PROBLEM STATEMENT ▸
If a line in the listing below has the string "accomplish", copy it out.

++++++++++++++++++++

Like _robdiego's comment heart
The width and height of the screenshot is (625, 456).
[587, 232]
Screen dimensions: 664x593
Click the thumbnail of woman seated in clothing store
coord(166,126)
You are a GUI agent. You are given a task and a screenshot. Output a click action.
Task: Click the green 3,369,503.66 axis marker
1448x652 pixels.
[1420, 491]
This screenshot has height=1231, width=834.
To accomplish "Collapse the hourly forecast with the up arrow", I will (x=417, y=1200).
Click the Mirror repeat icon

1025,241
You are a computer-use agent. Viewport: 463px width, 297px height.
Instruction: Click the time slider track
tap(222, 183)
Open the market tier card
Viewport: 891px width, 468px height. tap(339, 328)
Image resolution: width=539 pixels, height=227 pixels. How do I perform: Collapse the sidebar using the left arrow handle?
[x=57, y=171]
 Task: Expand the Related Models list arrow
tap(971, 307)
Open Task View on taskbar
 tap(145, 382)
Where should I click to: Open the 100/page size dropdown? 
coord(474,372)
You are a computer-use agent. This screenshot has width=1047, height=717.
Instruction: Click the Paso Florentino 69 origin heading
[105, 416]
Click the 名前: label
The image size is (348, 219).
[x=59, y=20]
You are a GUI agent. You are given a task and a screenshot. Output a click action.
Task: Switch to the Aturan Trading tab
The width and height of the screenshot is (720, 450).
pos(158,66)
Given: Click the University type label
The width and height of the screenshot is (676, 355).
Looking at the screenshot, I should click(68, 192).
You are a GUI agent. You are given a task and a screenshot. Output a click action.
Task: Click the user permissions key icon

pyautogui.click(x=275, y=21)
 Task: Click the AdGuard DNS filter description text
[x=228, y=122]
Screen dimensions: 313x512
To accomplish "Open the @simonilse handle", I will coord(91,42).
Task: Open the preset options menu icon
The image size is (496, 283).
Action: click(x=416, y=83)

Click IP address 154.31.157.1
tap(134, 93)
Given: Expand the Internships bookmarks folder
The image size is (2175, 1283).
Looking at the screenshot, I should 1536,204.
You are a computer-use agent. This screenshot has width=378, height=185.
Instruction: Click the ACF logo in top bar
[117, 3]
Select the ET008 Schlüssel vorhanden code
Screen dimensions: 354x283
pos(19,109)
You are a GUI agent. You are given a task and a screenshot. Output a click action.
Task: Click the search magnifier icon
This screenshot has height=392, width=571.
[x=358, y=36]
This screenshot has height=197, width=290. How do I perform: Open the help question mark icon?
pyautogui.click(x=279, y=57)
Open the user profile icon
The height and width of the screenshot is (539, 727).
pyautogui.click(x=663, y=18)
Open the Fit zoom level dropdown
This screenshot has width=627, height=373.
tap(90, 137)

++++++++++++++++++++

PROBLEM SOLUTION ▸
To accomplish "Collapse the hourly forecast with the up arrow", I will (x=417, y=1200).
To accomplish "Open the @simonilse handle", I will coord(91,42).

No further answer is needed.